How to do TDD considering the Views are not stupid and decoupled?
from the CommonsWare Community archivesAt February 10, 2019, 9:26am, ivano_trocchietto asked:
I have been to a fantastic conference with Uncle God and now I believe that I should do Test Driven Development.
But in Android IMO is not trivial. I know you are not into TDD/GIT/AGILE/CLEAN but you know a lot about Android ecosystem
In short my doubts come from the fact that as far as I read, I should avoid to use Roboelectric, and I am wondering if I can in Android really make my views really dumb so that I can Junit test all the logic behind without using an Emulator.
Is at least fascinating to think how could I achieve that for instance with RecyclerView that are full of logic?
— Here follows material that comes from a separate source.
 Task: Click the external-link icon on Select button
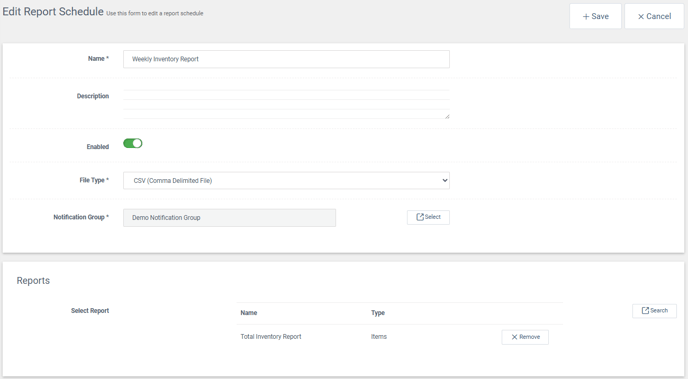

I do not see my self make JUnit test that fail and then making pass with all this onCreateView, onBind getItemCount etc
Any thought, guide, suggestion? Even in the Web cannot find a real life TDD android tutorial( a SWIFT yes)
At February 10, 2019, 1:04pm, mmurphy replied:
Ideally, your “view” portion of an MV* is just filling in widgets and forwarding on events from those same widgets. Usually, I just test that using instrumented tests in an emulator, to the extent that I worry about it at all. Instead, I focus on testing the other letters of the MV* architecture, such as models and viewmodels. Those should be able to be unit tested, outside of an emulator. Where and how you test other things, like repositories, depends a bit on their internal structure and what they’re doing.
Ah, you mean real TDD: write the test first, then write the implementation. IMHO, real TDD does not work with GUIs. It can work for the stuff that underlies those GUIs (models, viewmodels, repositories, etc.). But, that is just my opinion.